Carter James F, Soper David E
Department of Obstetrics and Gynecology, Medical University of South Carolina, 96 Jonathan Lucas Street, Charleston, SC 29425, USA.
JSLS. 2007 Jul-Sep;11(3):375-7.
Abdominal cerclage is necessary when the more commonly used transvaginal cerclage fails or anatomical abnormalities of the cervix preclude transvaginal placement.
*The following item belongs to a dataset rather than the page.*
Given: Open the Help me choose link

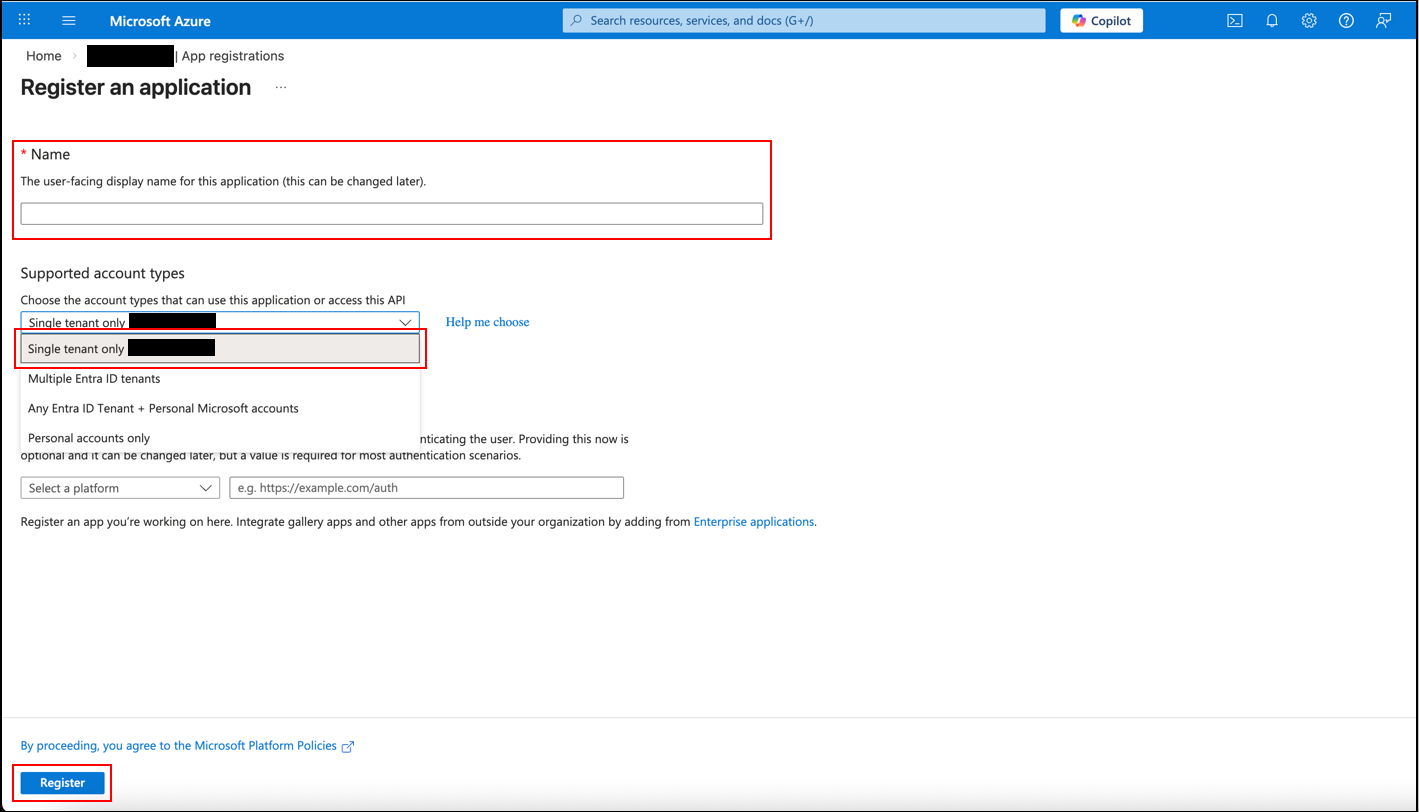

The disadvantage of an abdominal approach is that the patient can expect 2 laparotomies during her pregnancy, one for cerclage placement and the other associated with cesarean delivery. We report on an abdominal cerclage removed laparoscopically in the case of an intrauterine fetal death at 17 weeks. This minimally invasive surgical technique eliminates the need for laparotomy in response to a poor pre-viable pregnancy outcome.
当更常用的经阴道宫颈环扎术失败或宫颈解剖结构异常而无法进行经阴道放置时,腹式宫颈环扎术是必要的。腹式手术方法的缺点是患者在孕期可能需要接受两次剖腹手术,一次用于放置宫颈环扎带,另一次与剖宫产相关。我们报告了一例在孕17周时因宫内胎儿死亡而通过腹腔镜取出腹式宫颈环扎带的病例。这种微创手术技术消除了因未达到存活孕周的不良妊娠结局而进行剖腹手术的必要性。